Count how many lines in the records below contain the word "Select". Reply with the number alone.

■ Information given:
--- START ---

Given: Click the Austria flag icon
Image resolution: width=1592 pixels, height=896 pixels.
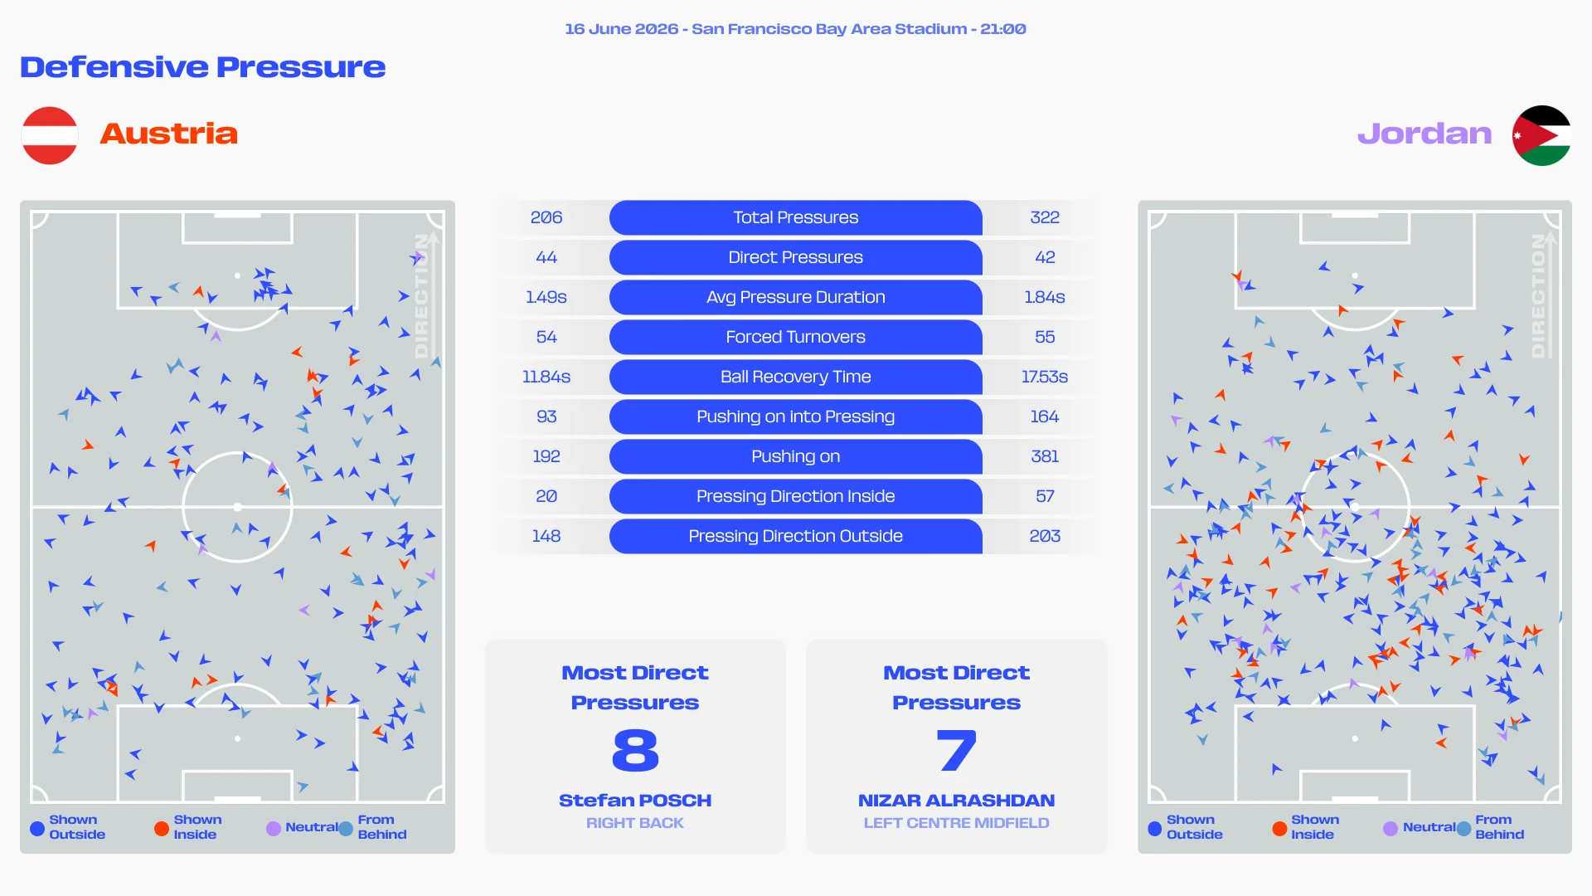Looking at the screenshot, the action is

--- END ---
--- START ---

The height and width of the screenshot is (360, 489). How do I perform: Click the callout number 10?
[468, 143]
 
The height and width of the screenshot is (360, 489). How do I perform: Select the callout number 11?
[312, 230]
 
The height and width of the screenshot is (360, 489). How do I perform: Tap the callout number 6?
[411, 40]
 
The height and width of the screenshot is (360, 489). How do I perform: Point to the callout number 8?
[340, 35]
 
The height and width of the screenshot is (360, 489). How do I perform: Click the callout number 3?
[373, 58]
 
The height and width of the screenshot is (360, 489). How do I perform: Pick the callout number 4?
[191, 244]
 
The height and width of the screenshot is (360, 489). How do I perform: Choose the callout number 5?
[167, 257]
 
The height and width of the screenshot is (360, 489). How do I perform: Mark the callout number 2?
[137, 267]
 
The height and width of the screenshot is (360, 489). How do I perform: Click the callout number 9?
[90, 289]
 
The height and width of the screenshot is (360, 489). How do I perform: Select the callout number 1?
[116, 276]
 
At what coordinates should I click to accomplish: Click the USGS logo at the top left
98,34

--- END ---

■ Exercise output: 2